Grace Aisaican knew when she started her education degree that she would work with Indigenous people.
However, she could not know that it would eventually lead to her offering her hand to help First Nations people in their healing journeys after their experiences in the residential school systems in Canada.
After the completion of her bachelor degree in Primary Education in 1994, the mother of seven and ‘nicipan’, pursued her career as a teacher in numerous communities across the provinces of Saskatchewan and Alberta.
Grace is from the James Smith and Peter Chapman Reserve and is also a women’s traditional powwow dancer.

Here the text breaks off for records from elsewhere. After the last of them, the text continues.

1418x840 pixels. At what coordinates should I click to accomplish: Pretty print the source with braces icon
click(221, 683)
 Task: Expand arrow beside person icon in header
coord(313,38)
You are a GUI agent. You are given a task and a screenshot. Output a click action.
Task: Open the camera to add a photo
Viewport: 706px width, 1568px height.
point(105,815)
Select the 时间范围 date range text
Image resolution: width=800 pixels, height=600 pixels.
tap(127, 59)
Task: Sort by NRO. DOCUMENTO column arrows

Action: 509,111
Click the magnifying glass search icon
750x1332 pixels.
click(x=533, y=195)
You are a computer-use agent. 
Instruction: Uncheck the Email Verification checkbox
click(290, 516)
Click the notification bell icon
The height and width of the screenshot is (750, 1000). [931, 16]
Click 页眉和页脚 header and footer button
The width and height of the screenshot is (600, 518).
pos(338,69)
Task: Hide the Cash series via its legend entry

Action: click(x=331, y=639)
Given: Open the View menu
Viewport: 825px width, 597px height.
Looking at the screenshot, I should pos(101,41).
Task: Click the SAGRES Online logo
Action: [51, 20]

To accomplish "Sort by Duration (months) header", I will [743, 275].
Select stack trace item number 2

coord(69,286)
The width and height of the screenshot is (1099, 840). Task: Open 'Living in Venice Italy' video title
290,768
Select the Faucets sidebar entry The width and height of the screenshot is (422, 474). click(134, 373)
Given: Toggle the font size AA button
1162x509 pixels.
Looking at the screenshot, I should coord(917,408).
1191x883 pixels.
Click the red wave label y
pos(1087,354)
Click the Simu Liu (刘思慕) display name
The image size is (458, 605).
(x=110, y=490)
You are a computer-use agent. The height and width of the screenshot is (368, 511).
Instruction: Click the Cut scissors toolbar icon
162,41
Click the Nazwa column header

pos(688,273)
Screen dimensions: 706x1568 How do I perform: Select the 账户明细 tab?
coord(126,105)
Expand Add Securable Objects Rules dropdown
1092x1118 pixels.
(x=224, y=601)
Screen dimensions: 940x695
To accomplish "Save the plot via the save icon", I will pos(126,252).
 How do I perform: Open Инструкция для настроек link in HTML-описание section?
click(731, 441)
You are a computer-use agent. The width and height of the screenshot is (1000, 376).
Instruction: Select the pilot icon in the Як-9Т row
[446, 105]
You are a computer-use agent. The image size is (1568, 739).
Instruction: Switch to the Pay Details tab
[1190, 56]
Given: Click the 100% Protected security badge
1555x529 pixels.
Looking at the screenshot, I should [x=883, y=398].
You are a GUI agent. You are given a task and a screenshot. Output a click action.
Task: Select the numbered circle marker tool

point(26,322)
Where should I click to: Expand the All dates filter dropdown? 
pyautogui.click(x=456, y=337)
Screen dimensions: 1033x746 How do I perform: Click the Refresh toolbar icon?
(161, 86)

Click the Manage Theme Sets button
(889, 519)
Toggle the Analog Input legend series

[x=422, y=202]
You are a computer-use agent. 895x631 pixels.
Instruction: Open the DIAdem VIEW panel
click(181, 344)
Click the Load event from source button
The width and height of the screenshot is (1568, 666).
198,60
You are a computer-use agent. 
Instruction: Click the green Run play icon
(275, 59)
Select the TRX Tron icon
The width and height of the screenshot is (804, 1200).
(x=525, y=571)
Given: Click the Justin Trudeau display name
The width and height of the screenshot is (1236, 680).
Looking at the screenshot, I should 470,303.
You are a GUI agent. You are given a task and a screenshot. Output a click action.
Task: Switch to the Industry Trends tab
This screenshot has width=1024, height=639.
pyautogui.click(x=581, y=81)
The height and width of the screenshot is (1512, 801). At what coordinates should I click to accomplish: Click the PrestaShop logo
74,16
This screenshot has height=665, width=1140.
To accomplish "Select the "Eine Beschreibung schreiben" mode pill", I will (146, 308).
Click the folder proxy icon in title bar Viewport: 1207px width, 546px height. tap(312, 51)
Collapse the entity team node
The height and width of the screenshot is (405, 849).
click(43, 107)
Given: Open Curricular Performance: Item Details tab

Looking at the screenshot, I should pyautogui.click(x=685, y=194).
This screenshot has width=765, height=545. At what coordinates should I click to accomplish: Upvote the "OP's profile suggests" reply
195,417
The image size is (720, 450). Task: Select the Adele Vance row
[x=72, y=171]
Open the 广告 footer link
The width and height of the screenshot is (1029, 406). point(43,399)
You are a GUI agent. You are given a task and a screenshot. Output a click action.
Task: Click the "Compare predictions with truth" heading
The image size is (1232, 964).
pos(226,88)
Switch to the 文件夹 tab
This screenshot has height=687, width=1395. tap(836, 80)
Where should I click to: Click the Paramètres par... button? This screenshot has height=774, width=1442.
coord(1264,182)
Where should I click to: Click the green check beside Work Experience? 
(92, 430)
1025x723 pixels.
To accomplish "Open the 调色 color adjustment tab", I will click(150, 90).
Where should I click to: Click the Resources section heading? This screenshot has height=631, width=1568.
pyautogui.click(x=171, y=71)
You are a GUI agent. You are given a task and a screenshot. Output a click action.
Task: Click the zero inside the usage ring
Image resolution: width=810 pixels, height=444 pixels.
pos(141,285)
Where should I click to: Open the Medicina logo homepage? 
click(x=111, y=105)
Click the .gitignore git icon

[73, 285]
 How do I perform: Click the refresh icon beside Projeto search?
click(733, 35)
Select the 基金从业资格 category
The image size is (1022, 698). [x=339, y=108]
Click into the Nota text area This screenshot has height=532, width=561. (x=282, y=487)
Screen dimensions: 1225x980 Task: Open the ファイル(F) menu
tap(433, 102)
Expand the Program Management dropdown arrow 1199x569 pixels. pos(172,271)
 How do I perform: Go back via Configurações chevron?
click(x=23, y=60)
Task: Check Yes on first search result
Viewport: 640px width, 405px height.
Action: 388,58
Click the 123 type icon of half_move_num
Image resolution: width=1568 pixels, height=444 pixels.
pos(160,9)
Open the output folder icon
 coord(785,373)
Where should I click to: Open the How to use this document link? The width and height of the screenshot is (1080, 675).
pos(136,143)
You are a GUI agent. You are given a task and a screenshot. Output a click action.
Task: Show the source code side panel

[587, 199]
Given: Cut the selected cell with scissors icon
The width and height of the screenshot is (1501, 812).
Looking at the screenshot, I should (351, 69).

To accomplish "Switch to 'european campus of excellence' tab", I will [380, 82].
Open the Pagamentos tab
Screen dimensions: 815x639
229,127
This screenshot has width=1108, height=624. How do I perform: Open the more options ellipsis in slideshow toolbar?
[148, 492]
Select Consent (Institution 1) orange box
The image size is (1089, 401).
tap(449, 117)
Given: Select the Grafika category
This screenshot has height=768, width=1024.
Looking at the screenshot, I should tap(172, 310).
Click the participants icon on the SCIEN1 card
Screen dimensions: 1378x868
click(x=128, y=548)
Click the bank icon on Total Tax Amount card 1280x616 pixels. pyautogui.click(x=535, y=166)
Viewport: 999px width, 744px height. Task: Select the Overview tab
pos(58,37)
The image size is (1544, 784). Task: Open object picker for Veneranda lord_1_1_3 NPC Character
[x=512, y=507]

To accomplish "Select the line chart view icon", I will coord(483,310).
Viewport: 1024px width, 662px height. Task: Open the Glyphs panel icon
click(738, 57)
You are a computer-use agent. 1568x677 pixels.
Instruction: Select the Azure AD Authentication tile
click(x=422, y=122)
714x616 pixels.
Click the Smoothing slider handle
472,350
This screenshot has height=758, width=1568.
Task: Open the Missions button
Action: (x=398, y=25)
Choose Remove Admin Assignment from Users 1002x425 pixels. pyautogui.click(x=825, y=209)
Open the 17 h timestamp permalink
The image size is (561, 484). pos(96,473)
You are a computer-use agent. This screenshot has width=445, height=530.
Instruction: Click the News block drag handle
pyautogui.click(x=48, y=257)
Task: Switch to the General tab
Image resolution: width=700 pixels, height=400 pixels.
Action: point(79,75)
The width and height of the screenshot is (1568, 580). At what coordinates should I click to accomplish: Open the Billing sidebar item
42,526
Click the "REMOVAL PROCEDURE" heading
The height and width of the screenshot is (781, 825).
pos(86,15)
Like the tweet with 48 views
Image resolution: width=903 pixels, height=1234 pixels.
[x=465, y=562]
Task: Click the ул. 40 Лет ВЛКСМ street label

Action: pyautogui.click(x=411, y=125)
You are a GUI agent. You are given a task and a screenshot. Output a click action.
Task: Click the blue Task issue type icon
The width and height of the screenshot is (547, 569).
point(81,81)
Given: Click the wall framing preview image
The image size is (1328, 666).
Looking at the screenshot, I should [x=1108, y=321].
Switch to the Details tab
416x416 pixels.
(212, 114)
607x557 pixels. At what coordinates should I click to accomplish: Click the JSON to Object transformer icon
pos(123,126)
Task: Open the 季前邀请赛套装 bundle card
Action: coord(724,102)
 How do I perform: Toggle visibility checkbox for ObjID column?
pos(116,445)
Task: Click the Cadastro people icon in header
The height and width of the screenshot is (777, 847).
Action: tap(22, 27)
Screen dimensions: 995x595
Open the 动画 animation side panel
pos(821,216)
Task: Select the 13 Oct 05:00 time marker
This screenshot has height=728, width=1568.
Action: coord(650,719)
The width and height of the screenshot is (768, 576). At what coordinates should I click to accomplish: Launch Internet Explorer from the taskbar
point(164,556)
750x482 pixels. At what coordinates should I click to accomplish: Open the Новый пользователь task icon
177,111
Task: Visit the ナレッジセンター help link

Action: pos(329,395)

When she is not busy with work, she enjoys making bannock and spending time with her family.
Grace fondly remembers her education, completing the Indian Teacher Education Program (ITEP) in Saskatoon and finishing her degree in Regina.
“I appreciate that we do have FNUniv in our lives and communities in Saskatchewan,” says Grace.
Grace had the opportunity to be a part of the Truth and Reconciliation Commission as an emotional support worker for survivors like herself.
“We help each other through all the workers in Saskatchewan, we meet and update with one another,” says Grace.
Giving hope for a healing journey to First Nations people, she provides support to several communities and families. She is also a support for her own family and friends.
“I’m at a happy place,” says Grace. Part of that happiness in her current life comes from completing her education, as well as being influenced by the First Nations University of Canada to become a teacher herself.
Today, Grace is currently a Health Support Worker with the Saskatoon Indian & Métis Friendship Centre.